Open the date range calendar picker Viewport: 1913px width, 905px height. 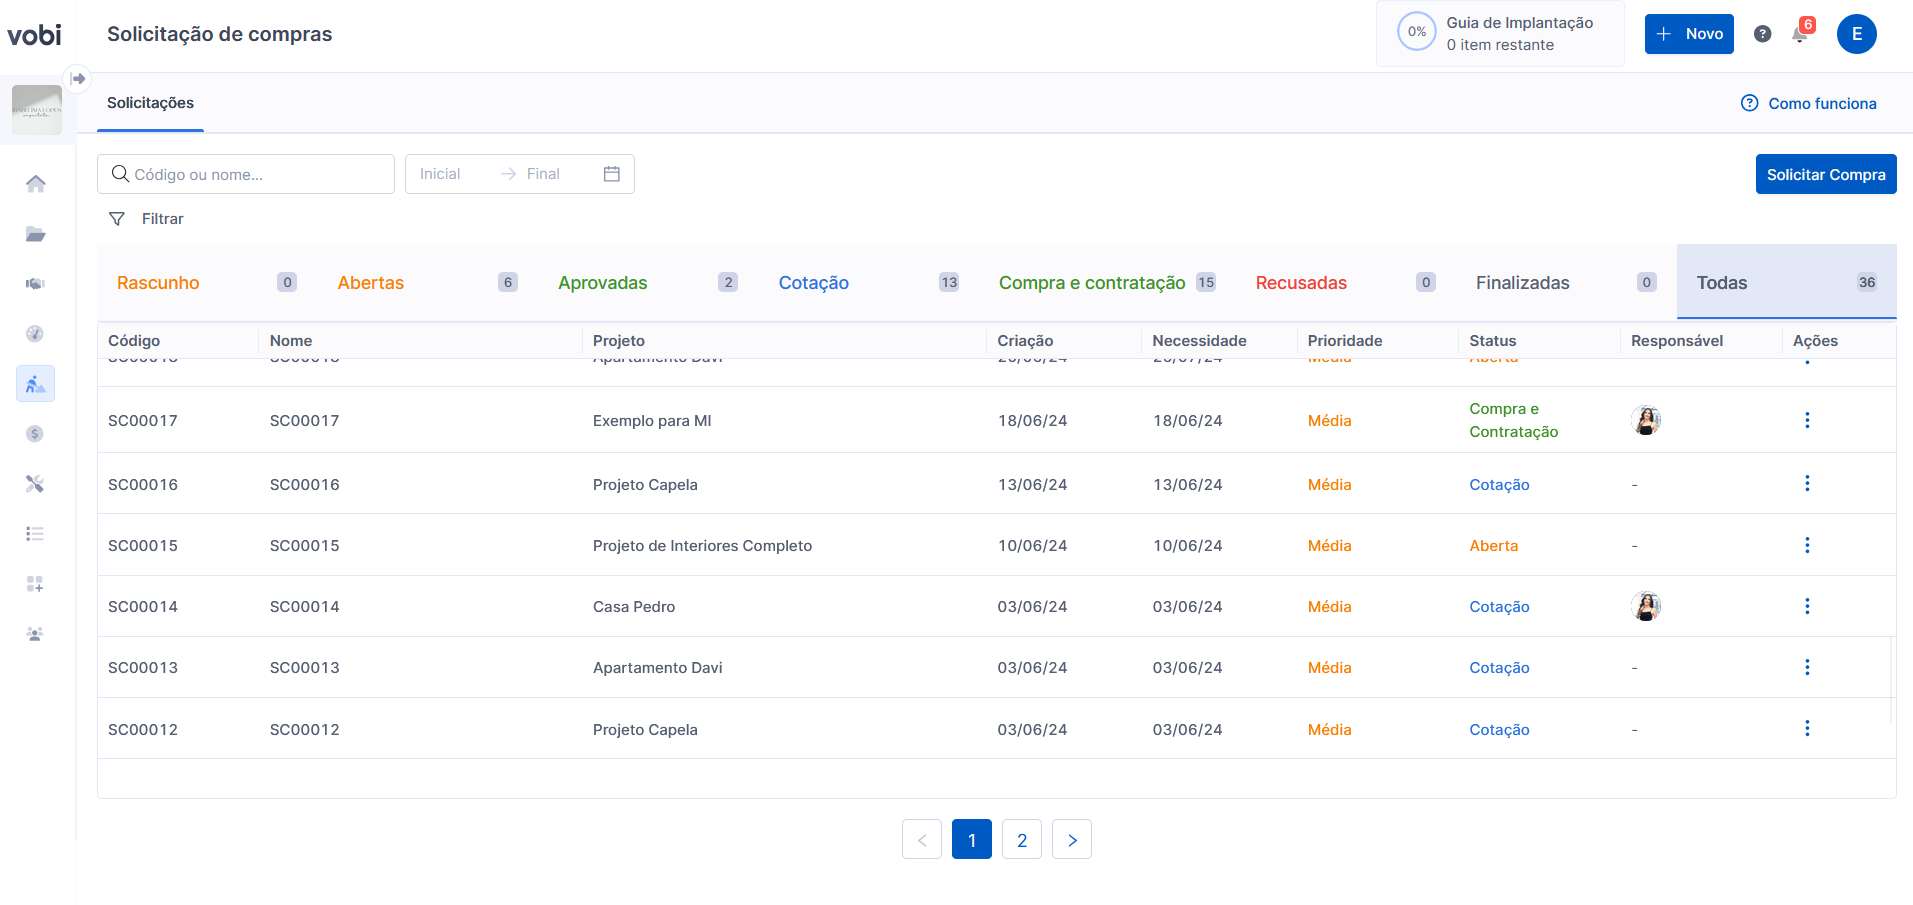612,174
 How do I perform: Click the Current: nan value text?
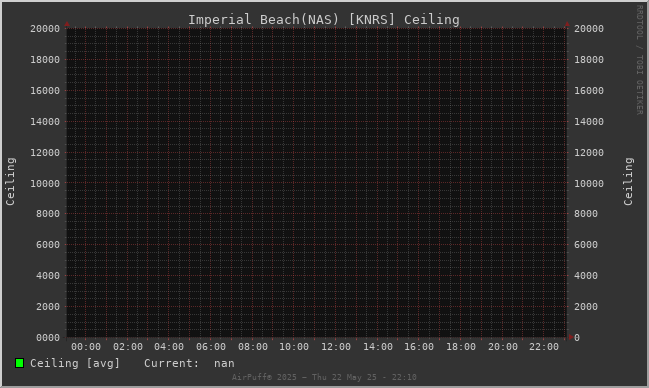(x=189, y=363)
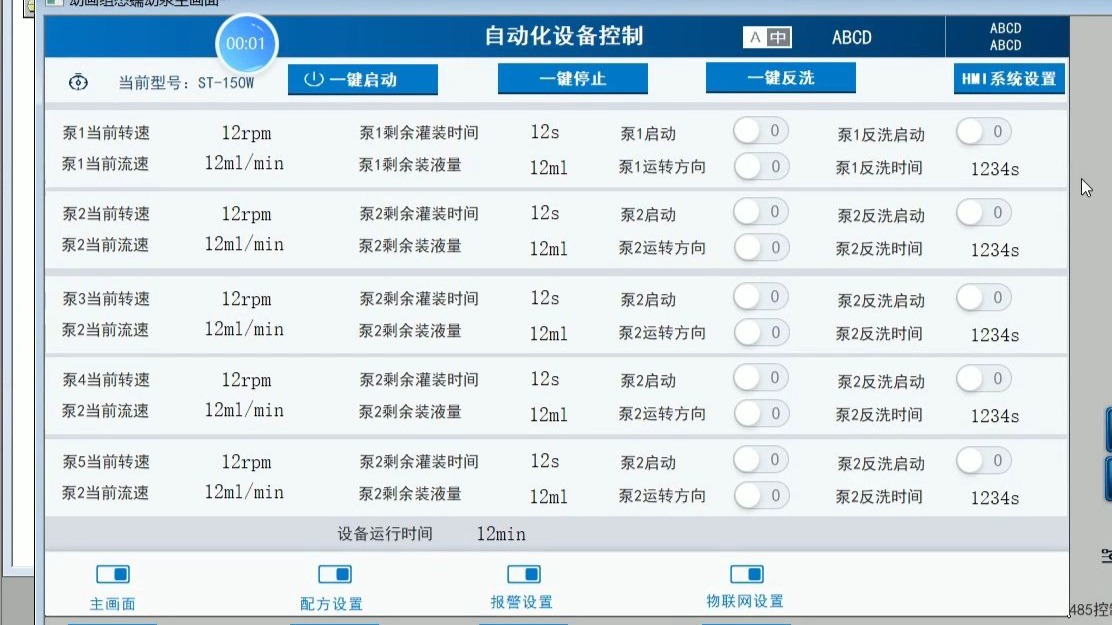This screenshot has width=1112, height=625.
Task: Open 物联网设置 via its icon
Action: click(x=747, y=573)
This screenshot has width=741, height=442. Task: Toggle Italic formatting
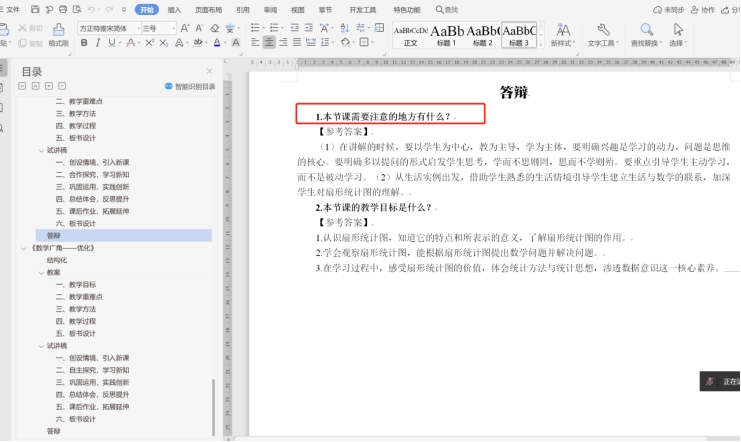(98, 43)
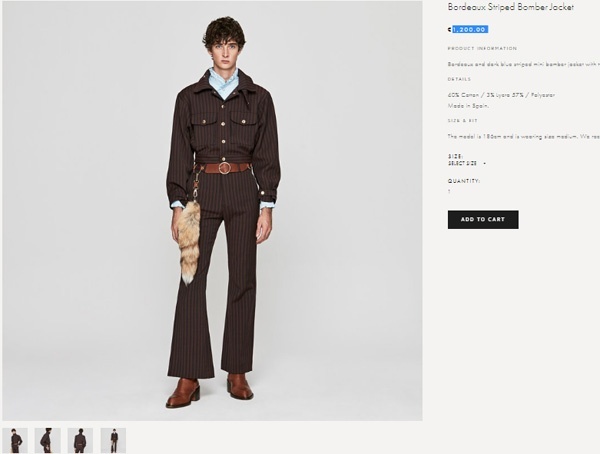The image size is (600, 454).
Task: Click the large main product photo
Action: pyautogui.click(x=212, y=211)
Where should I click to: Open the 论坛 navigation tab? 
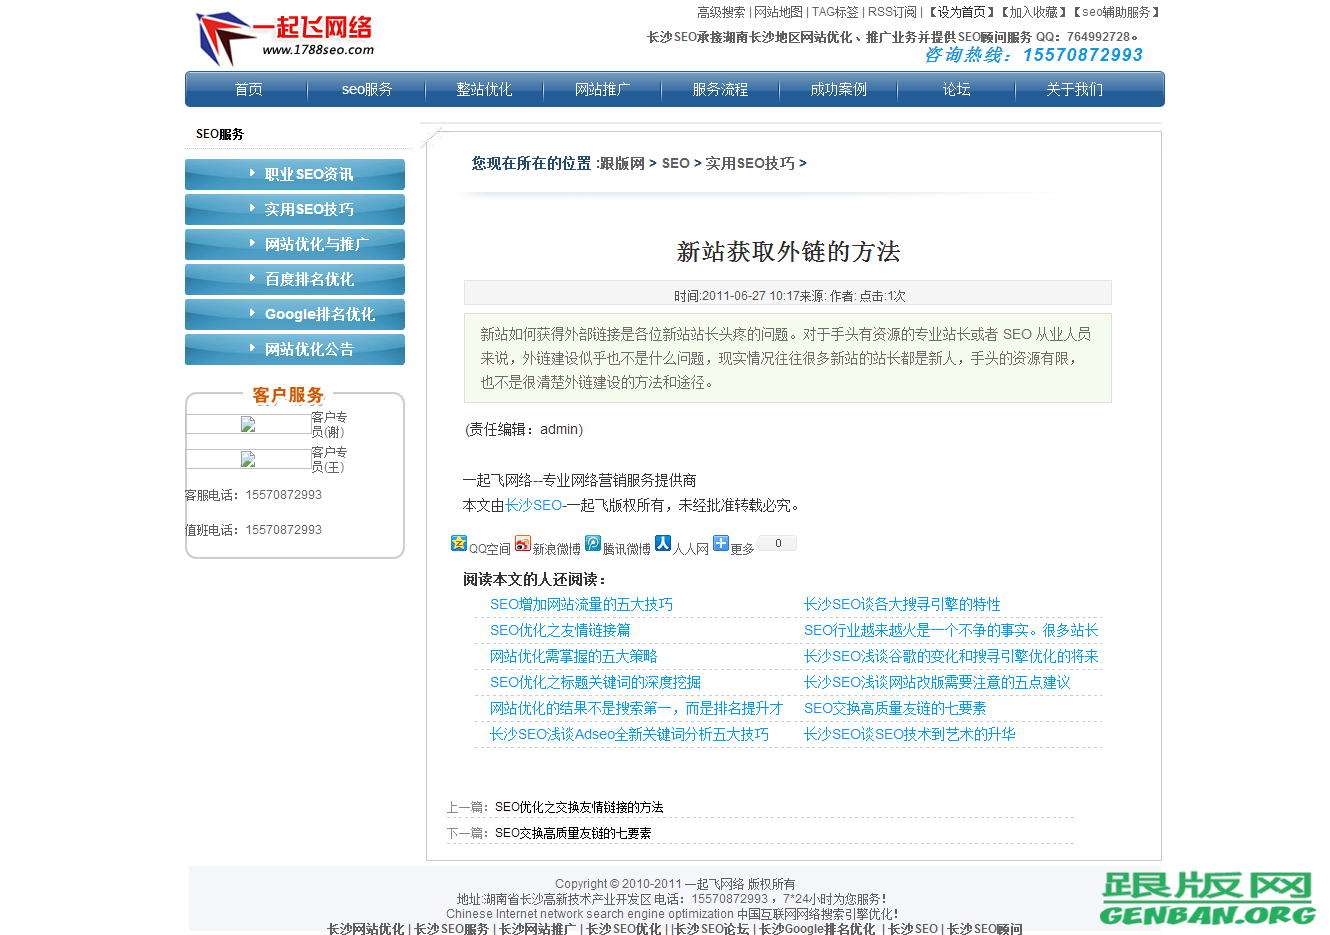(x=956, y=89)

- TASK DIRECTIONS -
With pictures left out, transcribe each line from the one containing "This screenshot has width=741, height=442." through the end of the data, both ends included.

- TASK SOLUTION -
This screenshot has width=741, height=442. Task: Toggle Italic formatting
(98, 43)
The image size is (600, 454).
Task: Click the large main product photo
Action: pyautogui.click(x=212, y=211)
Where should I click to: Open the 论坛 navigation tab? 
(x=956, y=89)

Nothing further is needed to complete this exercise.